Гвюндмюндур фыркнул, и глаза Агнес сверкнули.
– На самом деле мы с Натаном сдружились потому, что нам нравилось разговаривать друг с другом. Он приезжал в Гейтаскард почти каждую неделю, и мы подолгу беседовали. – Агнес неприязненно глянула на Лаугу. – Натан предложил мне свою дружбу, и я приняла ее с радостью, потому что у меня было крайне мало друзей. Мария вскоре стала чуждаться меня, и чем чаще навещал меня Натан, тем холоднее относились ко мне все остальные. Ну да ведь они были всего лишь слуги. – Она словно швырнула эти слова в лицо работникам, которые устроились в углу бадстовы. – Натан был умный человек, врач, знал арифметику и не скупился на деньги. Той осенью он вылечил от кашля многих слуг Гейтаскарда – и чем же они ему отплатили? Черной неблагодарностью, вот чем. Они знали, что Натан зачастую приезжает лишь за тем, чтобы повидаться со мной, и мстили мне за это. А я-то в чем была виновата? Когда я рассказала слугам, что Натан наконец-то предложил мне работу в Идлугастадире, я ожидала, что за меня порадуются. Как бы не так – меня обвинили в зазнайстве, дескать, возомнила о себе невесть что, а на самом деле обычная нищенка. Та зима открыла мне новую разновидность одиночества, и только визиты Натана радовали меня, помогая развеяться. Я была так довольна, что скоро покину Гейтаскард. Брат ушел без оглядки, Мария не желала со мной знаться – больше меня там ничто не держало.

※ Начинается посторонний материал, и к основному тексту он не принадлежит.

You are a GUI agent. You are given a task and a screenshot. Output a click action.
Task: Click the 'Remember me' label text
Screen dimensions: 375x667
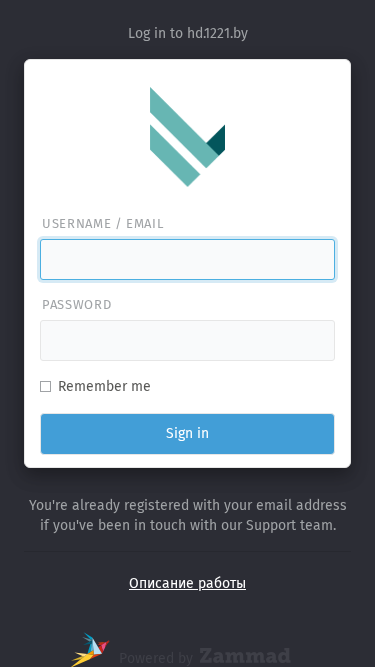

Агнес смолкла и яростно застучала спицами. Тоути заметил, что Лауга и Гвюндмюндур украдкой переглядываются. Несколько мгновений царила неловкая тишина, которую нарушали лишь позвякивание спиц да сдавленные смешки Кристин. Наконец, когда ветер снаружи взвыл с новой силой, Йоун поднялся и предложил всем отправиться спать. Тоути, вдруг ощутив усталость, охотно согласился занять свободную кровать. Пока Агнес рассказывала о Натане, он почувствовал недомогание, теперь у него першило в горле, и больно было глотать. Когда лампа погасла, он задумался, правильно ли поступил, позволив Агнес говорить.

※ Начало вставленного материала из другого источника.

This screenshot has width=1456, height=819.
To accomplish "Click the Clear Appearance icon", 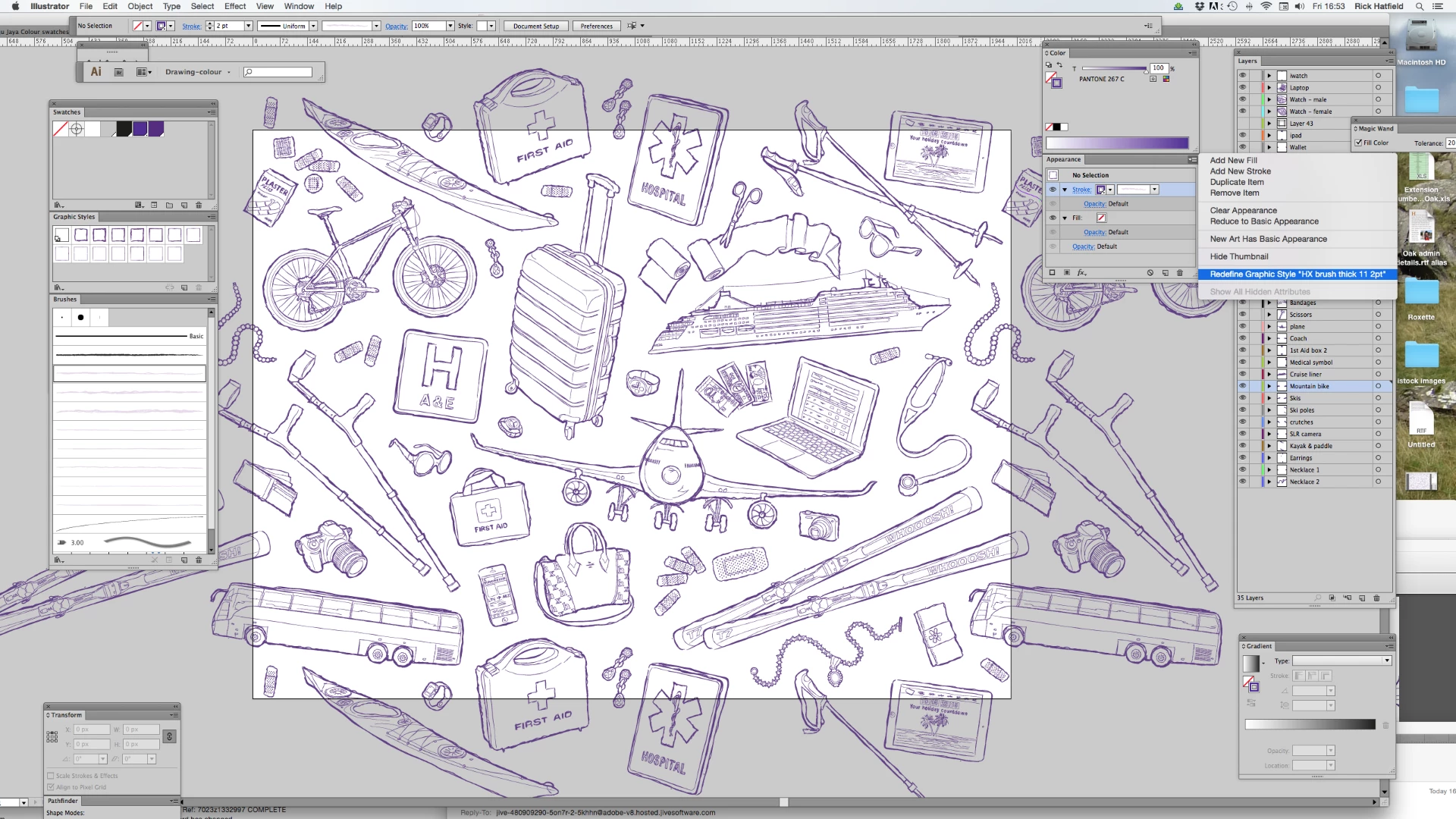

Иногда после разговоров с преподобным у меня мучительно пересыхает во рту. Язык так устает, что не в силах шевелиться – лежит между зубов, точно мертвая, мокрая насквозь птица между камнями.

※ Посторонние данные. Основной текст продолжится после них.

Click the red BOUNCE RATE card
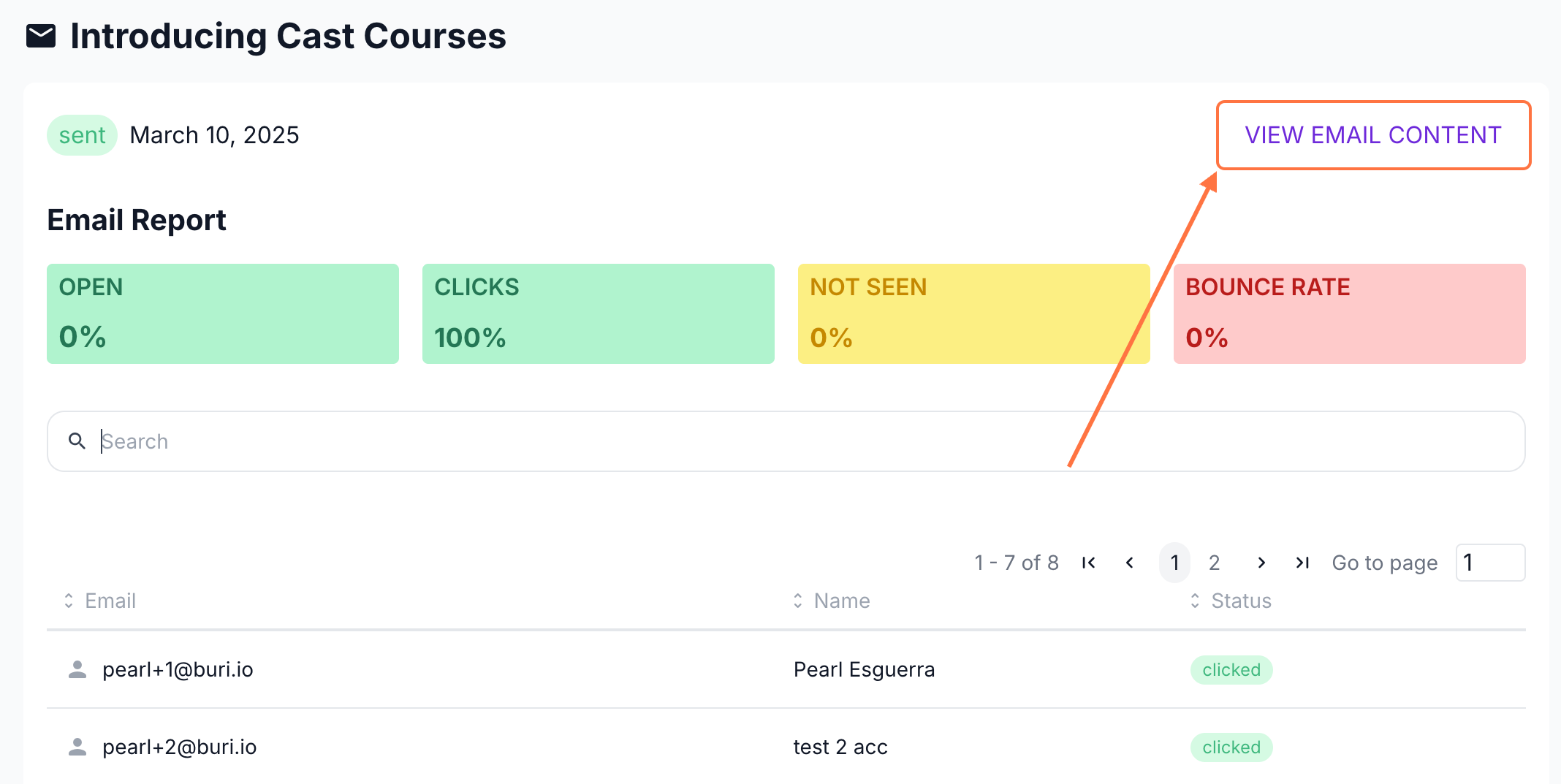This screenshot has width=1561, height=784. [1349, 313]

Что я наговорила преподобному? Что поняли из моего рассказа все остальные? Не важно. Никто не в состоянии понять, каково это было – знать Натана. В те первые встречи мы словно возводили вдвоем некую святыню. Мы с превеликой бережностью складывали слова, составляли их вместе так, чтобы не оставалось зазоров. Каждый из нас строил свою башню, свою веху наподобие тех, которые ставят вдоль дорог, чтобы путники не заблудились в непогоду. Мы видели друг друга сквозь туман, сквозь душную обыденность жизни.